In February 2023, PSSI paid $1.5 million in civil money penalties after the DOL’s Wage and Hour Division found the company employed at least 102 children – some as young as 13 years old – in hazardous occupations, and had them working overnight shifts at 13 slaughterhouses in eight states. The children were working with hazardous chemicals and cleaning meat processing equipment including back saws, brisket saws and head splitters. Investigators learned at least three minors suffered injuries while working for Packers Sanitation.

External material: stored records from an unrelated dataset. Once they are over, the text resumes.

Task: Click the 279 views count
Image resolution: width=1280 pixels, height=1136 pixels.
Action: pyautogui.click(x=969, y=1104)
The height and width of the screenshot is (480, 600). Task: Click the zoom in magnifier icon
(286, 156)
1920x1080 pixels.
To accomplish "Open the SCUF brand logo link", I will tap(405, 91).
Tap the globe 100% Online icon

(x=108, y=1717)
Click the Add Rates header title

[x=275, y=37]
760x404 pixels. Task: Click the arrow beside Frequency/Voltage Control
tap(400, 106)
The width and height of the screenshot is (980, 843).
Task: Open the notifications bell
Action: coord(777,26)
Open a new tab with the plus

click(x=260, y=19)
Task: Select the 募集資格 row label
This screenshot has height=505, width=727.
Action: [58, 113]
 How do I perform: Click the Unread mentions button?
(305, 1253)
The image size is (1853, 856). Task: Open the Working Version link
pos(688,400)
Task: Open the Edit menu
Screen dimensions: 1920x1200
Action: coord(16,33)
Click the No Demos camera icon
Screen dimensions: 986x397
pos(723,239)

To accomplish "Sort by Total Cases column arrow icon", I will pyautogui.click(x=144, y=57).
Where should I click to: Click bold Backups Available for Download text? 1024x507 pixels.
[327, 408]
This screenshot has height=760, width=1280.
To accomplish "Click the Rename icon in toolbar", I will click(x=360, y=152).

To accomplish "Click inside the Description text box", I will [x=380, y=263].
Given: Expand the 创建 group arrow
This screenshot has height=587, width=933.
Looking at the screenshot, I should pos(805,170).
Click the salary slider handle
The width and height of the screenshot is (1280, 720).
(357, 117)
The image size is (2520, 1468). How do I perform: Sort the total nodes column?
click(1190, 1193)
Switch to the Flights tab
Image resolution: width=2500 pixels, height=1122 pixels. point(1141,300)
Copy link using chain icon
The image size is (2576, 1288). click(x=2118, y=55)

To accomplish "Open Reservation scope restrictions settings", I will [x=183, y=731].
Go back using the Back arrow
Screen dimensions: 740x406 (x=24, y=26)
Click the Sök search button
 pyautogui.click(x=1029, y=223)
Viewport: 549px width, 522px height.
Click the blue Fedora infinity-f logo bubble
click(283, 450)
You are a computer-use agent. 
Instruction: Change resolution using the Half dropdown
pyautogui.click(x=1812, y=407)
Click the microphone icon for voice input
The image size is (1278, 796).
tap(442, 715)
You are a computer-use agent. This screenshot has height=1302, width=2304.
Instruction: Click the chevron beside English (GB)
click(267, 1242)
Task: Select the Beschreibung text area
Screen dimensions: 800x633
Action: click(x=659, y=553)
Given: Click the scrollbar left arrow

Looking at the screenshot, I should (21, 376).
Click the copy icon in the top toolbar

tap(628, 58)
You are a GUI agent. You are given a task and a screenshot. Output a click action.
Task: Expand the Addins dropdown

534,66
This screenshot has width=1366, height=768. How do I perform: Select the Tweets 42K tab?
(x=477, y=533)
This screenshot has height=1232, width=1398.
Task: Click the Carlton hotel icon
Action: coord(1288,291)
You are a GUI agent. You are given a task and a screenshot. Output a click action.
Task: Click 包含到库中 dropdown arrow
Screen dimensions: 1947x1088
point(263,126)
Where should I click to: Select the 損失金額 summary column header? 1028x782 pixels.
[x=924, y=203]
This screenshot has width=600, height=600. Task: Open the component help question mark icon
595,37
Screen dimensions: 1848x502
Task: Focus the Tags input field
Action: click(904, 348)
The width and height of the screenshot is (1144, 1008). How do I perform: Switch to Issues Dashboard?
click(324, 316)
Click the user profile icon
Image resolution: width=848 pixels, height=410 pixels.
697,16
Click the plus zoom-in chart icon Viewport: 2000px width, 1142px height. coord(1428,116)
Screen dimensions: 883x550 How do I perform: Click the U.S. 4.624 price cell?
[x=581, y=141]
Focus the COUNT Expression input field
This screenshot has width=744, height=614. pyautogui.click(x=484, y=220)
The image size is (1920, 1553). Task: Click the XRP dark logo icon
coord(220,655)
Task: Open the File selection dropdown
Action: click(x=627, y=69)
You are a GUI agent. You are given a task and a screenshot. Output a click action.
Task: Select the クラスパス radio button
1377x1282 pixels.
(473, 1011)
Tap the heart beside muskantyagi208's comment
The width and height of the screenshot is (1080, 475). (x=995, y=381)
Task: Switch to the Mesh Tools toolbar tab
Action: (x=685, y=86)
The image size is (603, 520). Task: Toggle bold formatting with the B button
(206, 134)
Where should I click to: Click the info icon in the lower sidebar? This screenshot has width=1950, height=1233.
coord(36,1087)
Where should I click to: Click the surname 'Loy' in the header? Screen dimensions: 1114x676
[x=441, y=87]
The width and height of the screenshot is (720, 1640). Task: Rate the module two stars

As a result of the investigation, PSSI lost contracts with three of its clients, Tyson, Cargill, and JBS, and the value of the company’s debt dropped dramatically. In early November, Bloomberg reported that PSSI’s third quarter 2023 earnings had fallen 50 percent from the third quarter of 2022, with net sales down 21 percent. Moody’s downgraded PSSI’s credit rating in May and again in November, while S&P downgraded PSSI in October.

Ongoing labor problems within the Blackstone portfolio recently led New Mexico Treasurer, Laura Montoya, to write Blackstone stating that she would “no longer support the future investment of New Mexico’s state funds with [Blackstone], at least until [the] firm can demonstrate that its businesses have significantly improved their labor practices.”

Blackstone received the lowest grade on the Private Equity Labor Scorecard, scoring worse than all its peers in amount paid for wage and hour violations, wage and hour lawsuit settlements, and amount paid for OSHA violations.

The Blackstone Group should proactively guarantee labor rights across its portfolio by embracing a portfolio-wide set of labor standards like the Private Equity Labor Rights Platform.